Jim Maxwell

No. 57, 53, 50, 58
- Position: Linebacker

Personal information
- Born: August 8, 1981 (age 44) Johnsonville, South Carolina, U.S.
- Height: 6 ft 4 in (1.93 m)
- Weight: 240 lb (109 kg)

Career information
- High school: Johnsonville
- College: Gardner–Webb
- NFL draft: 2004: undrafted

Career history
- New York Giants (2004); San Francisco 49ers (2005); Miami Dolphins (2006–2007); Cincinnati Bengals (2007–2008); Saskatchewan Roughriders (2010)*;
- * Offseason and/or practice squad member only

Awards and highlights
- First-team All-Big South (2003); Big South Student-Athlete of the Year (2003);

Career NFL statistics
- Total tackles: 39
- Sacks: 1.0
- Fumble recoveries: 1
- Stats at Pro Football Reference

= Jim Maxwell (American football) =

American gridiron football player (born 1981)

James Maxwell (born August 8, 1981) is an American former professional football player who was a linebacker in the National Football League (NFL). He played college football for the Gardner–Webb Runnin' Bulldogs and was signed by the New York Giants as an undrafted free agent in 2004.

Maxwell also played for the San Francisco 49ers, Miami Dolphins, and Cincinnati Bengals.

==Early life==
Maxwell attended Johnsonville High School in Johnsonville, South Carolina, where he was a letterman in football. Maxwell graduated from Johnsonville in 1999 as salutatorian.

==College career==
Maxwell started all 42 games in which he played during his four-year collegiate career at Gardner–Webb University from 2000 to 2003. He finished his career with 306 tackles, 10 sacks, four interceptions, 11 fumble recoveries and eight forced fumbles. He was a first-team All-Big South Conference selection as a senior in 2003 when he tallied 116 tackles, three sacks and an interception. He graduated with a degree in business administration.

==Professional career==

===New York Giants===
Maxwell went undrafted in the 2004 NFL draft and was signed as an undrafted free agent by the New York Giants on April 27, 2004. He was waived by the team following training camp on August 30 but was re-signed to the practice squad. Maxwell was promoted to the active roster on September 14 and remained there the final 14 games of the regular season. He recorded seven tackles and a sack on defense and 11 stops on special teams.

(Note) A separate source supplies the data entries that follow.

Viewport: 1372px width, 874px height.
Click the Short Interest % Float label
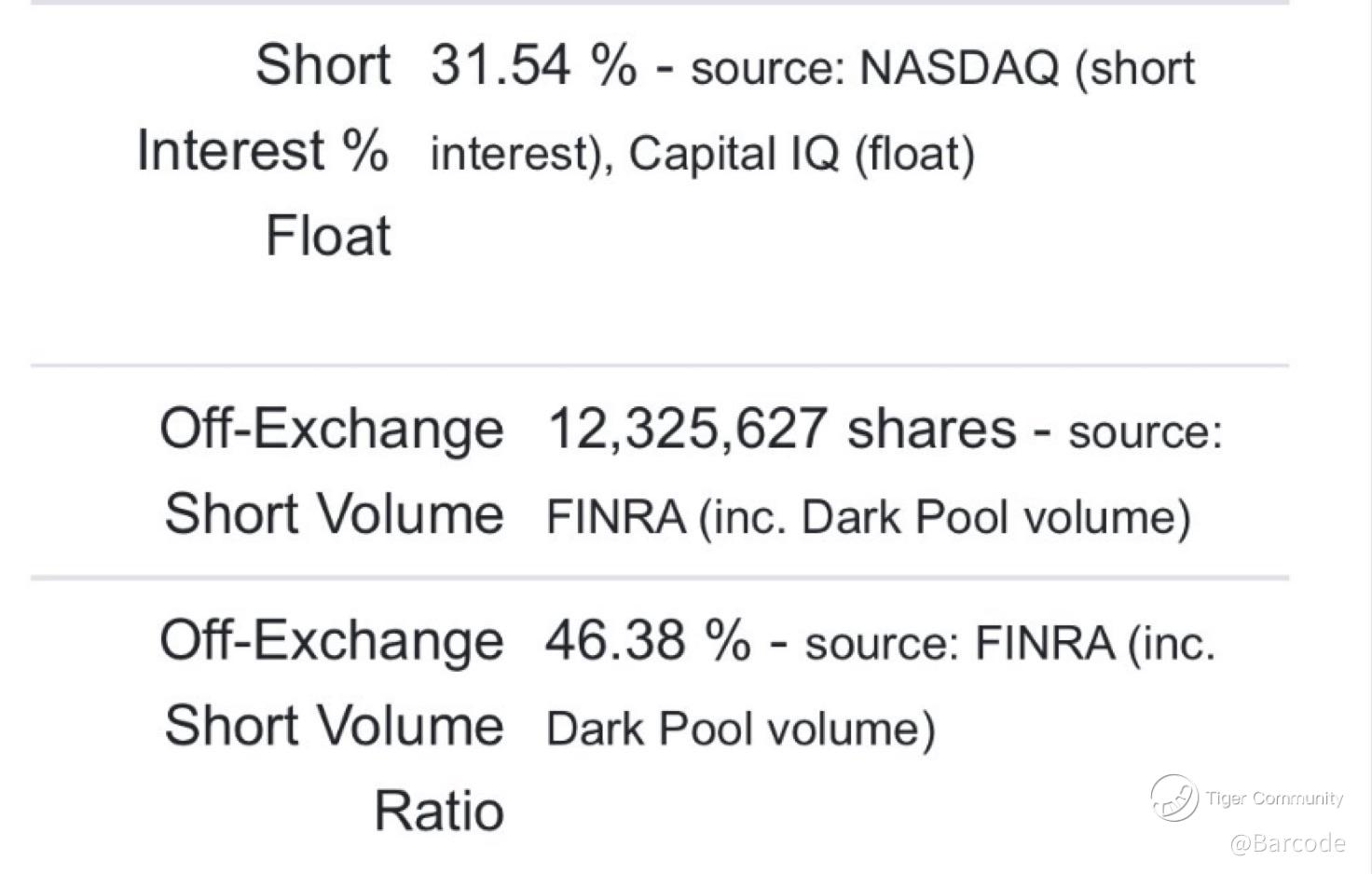264,150
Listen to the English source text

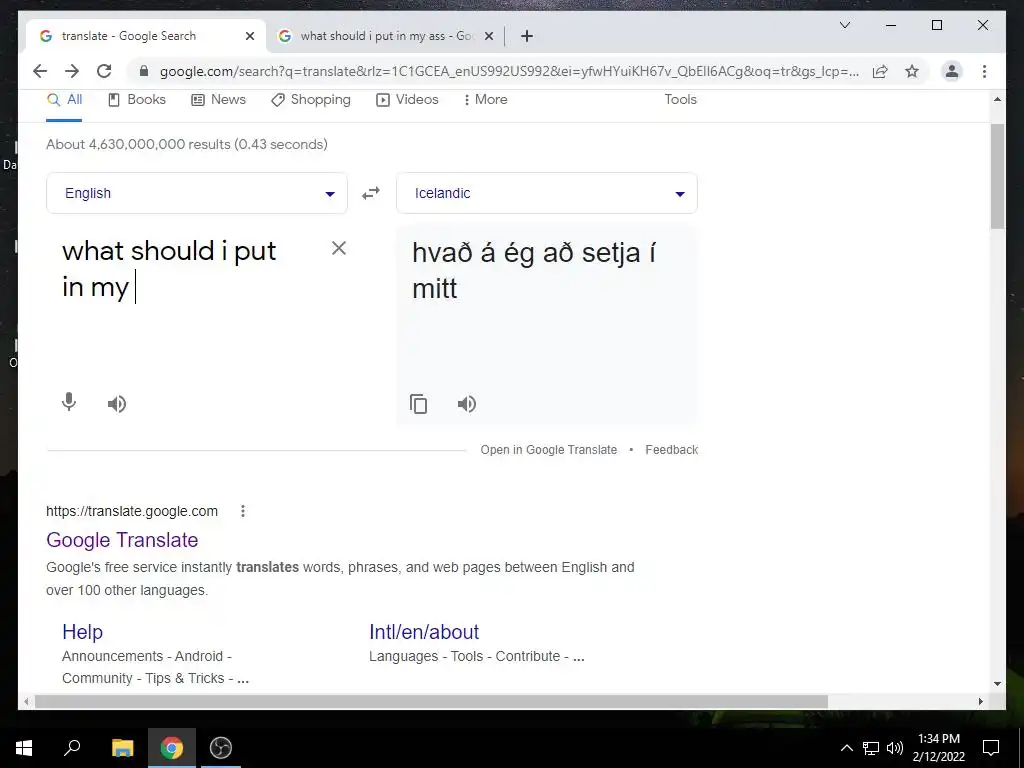pos(117,404)
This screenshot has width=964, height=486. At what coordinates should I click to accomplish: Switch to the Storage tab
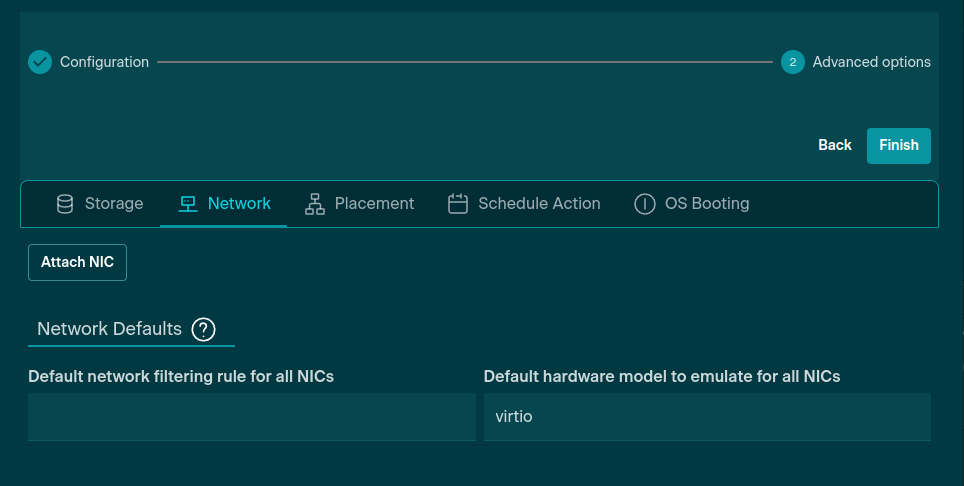pos(113,204)
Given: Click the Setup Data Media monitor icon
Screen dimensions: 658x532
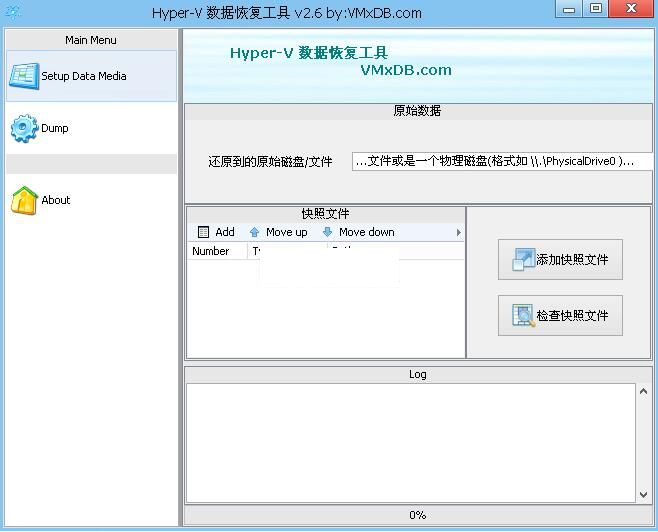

Prior to the 2005 season, Maxwell was recognized by the NFL for completing his college studies and earning an MBA from Gardner–Webb. He was able to earn the degree by taking advantage of the Continuing Education Program, offered by the NFL Player Development Department.

In 2005, Maxwell once again was waived by the Giants at the conclusion of the preseason.

===San Francisco 49ers===
On October 11, the San Francisco 49ers signed him to their active roster, where he stayed for 11 games. On the year, he recorded seven tackles on defense, and finished third on team on with 14 stops on special teams. He also recovered a fumble on special teams.

Maxwell was waived by the 49ers on September 2, 2006.

===Miami Dolphins===
With linebacker Derrick Pope nursing a hamstring injury prior to Week 6, the Dolphins signed Maxwell to their active roster on October 11. He ended up playing in a reserve role eight games during the season and was inactive three times. He made his Dolphin debut in a special teams role on October 15 against the New York Jets. He finished the season with three solo tackles and one assisted tackle.

===Cincinnati Bengals===
Jim Maxwell's debut with the Cincinnati Bengals came on December 15, 2007, in a 13–20 loss at San Francisco. Despite the team loss, Maxwell recorded his first two tackles as a Bengal. He was released during final cuts on August 30, 2008.

The Bengals re-signed Maxwell on December 17 after linebacker Victor Hobson was waived.